Strain rate effect on interfacial bond behaviour between BFRP sheets and steel fibre reinforced concrete

Abstract

Numerous studies have shown that using steel fibre reinforced concrete (SFRC) and retrofitting with Fibre-reinforced polymer (FRP) composites can improve the strength and ductility of RC structures against impact and explosive loadings. The interface between FRP and concrete has been identified as one of the weakest parts of the FRP strengthened structures subjected to dynamic loading, with debonding failure usually observed as the primary failure mode. In order to properly analysis and design of FRP strengthened reinforced concrete (RC) structures, it is important to understand the dynamic bonding strength between FRP and concrete. An experimental investigation regarding to the dynamic interfacial bond behaviour between basalt fibre (BFRP) sheets and SFRC is carried out in this study.

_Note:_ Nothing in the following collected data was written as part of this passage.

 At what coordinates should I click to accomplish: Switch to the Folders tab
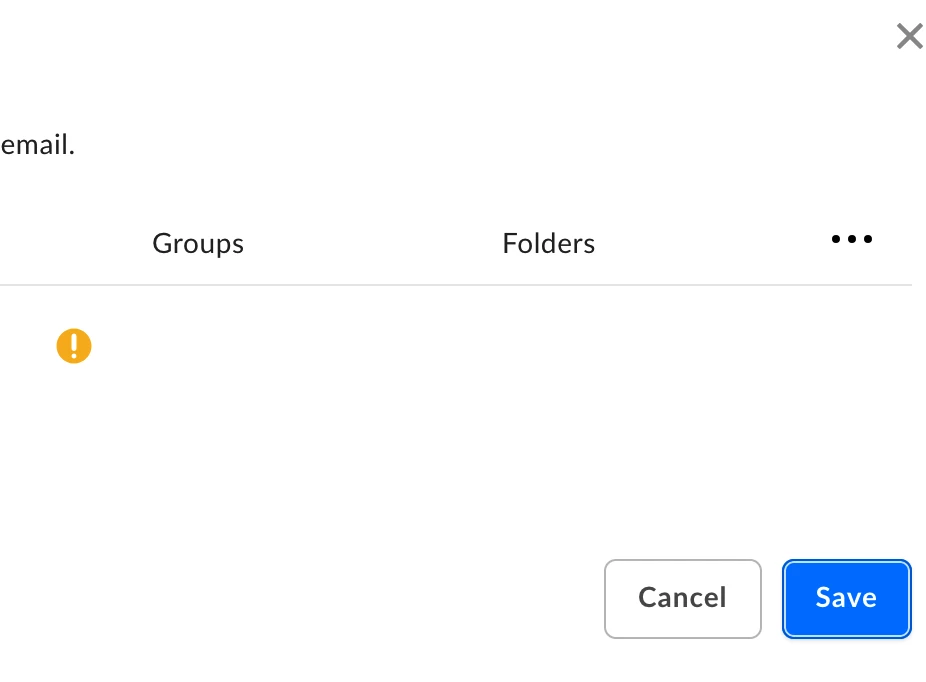[x=549, y=243]
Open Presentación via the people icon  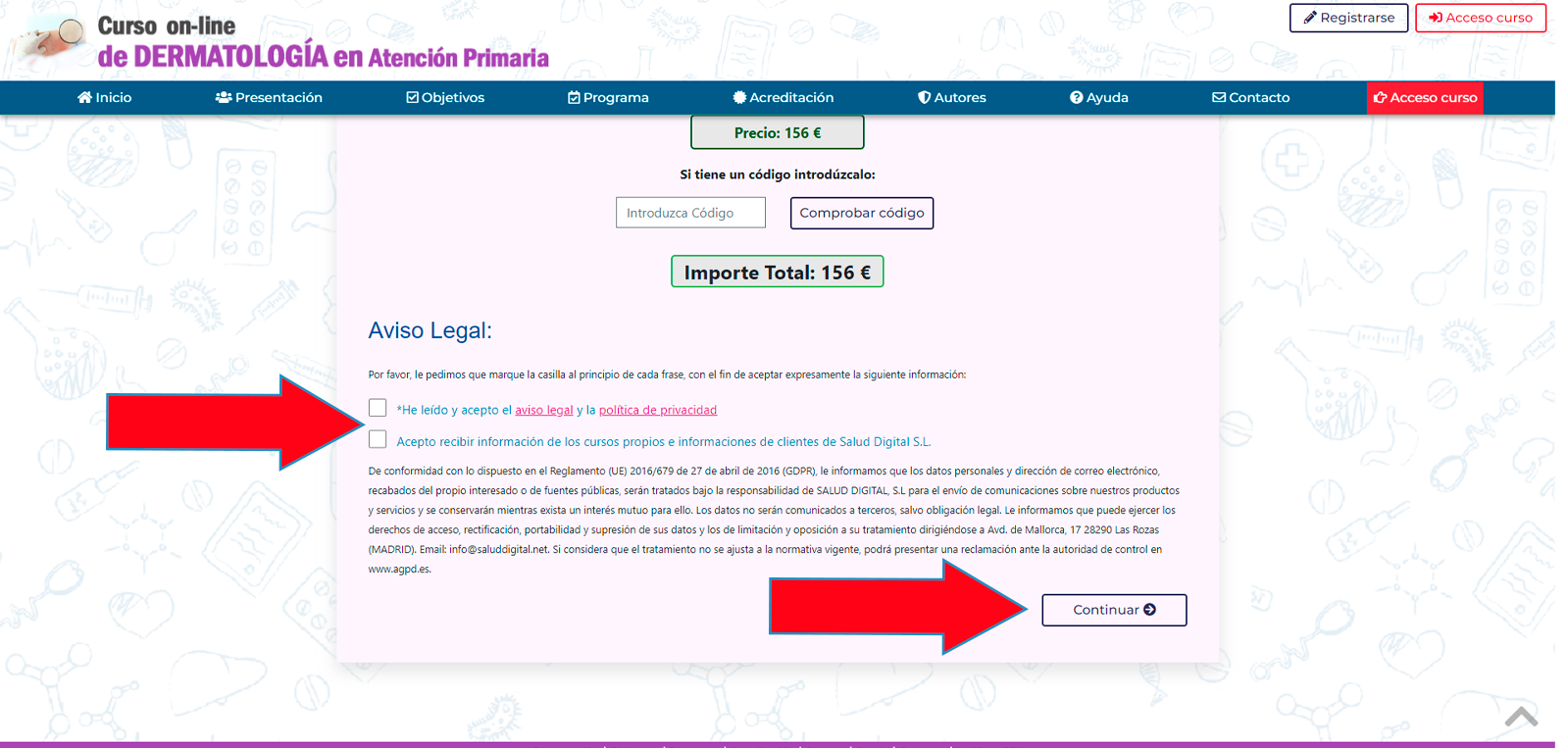[224, 97]
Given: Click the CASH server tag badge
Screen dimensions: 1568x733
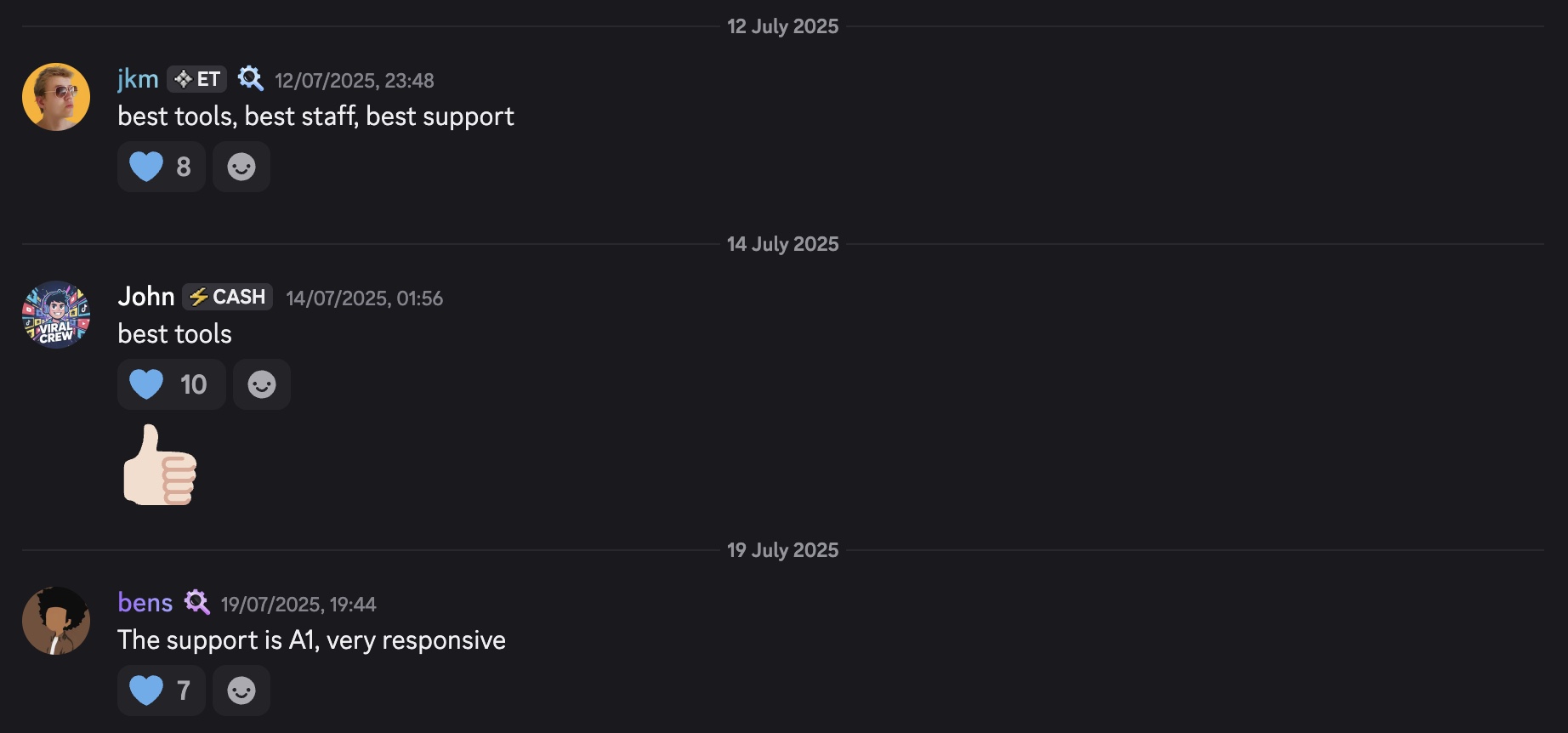Looking at the screenshot, I should (227, 297).
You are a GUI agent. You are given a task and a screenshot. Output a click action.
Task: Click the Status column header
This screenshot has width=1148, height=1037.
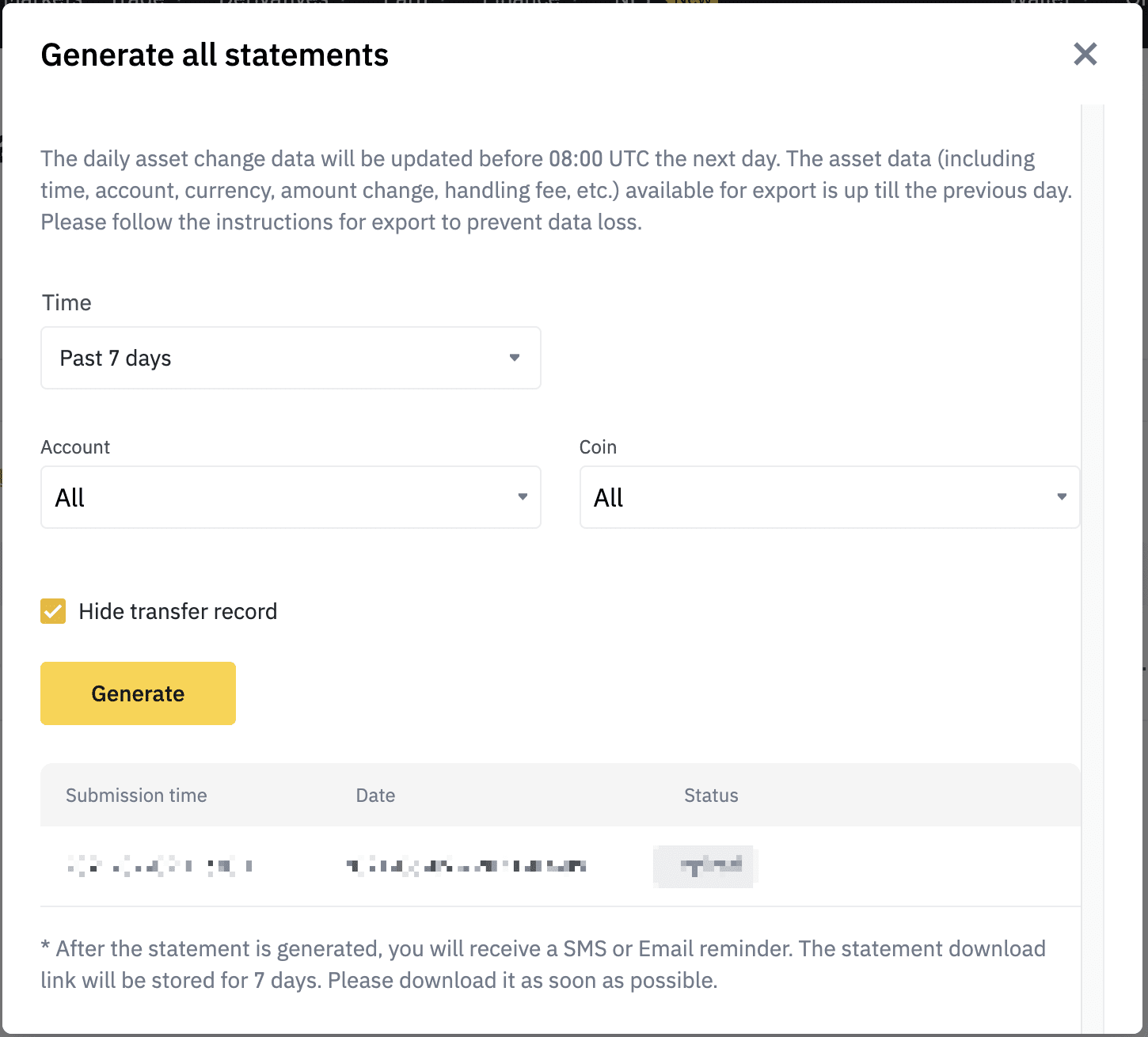tap(711, 796)
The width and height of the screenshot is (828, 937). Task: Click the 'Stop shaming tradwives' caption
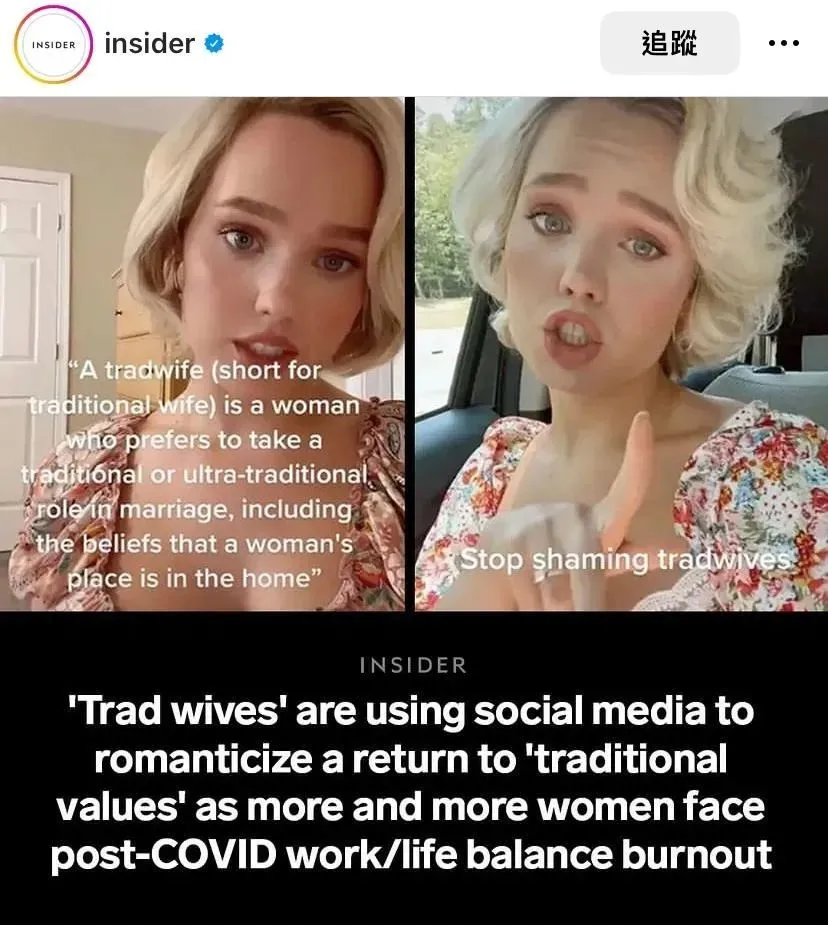(625, 560)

Concrete prisms were made of short steel fibres with three volumetric fractions (i.e. Vf = 0.5%, 1.0%, and 1.5%) to improve the tensile strengths. To achieve different strain rates, the loading velocities varied from 8.33E-6 m/s, 0.1 m/s, 1 m/s, 3 m/s, to 8 m/s. Experimental results show the bond strength and bond-slip were sensitive to strain rate. The loading rate changed the debonding failure modes from concrete substrate failure to interfacial debonding. In addition, the shear resistance of the interface increased with the fibre volume under both quasi-static and dynamic loadings. Based on the testing data, an empirical bond-slip model, incorporating the volumetric fraction of steel fibre and strain rate, is established for FRP-strengthened SFRC structures.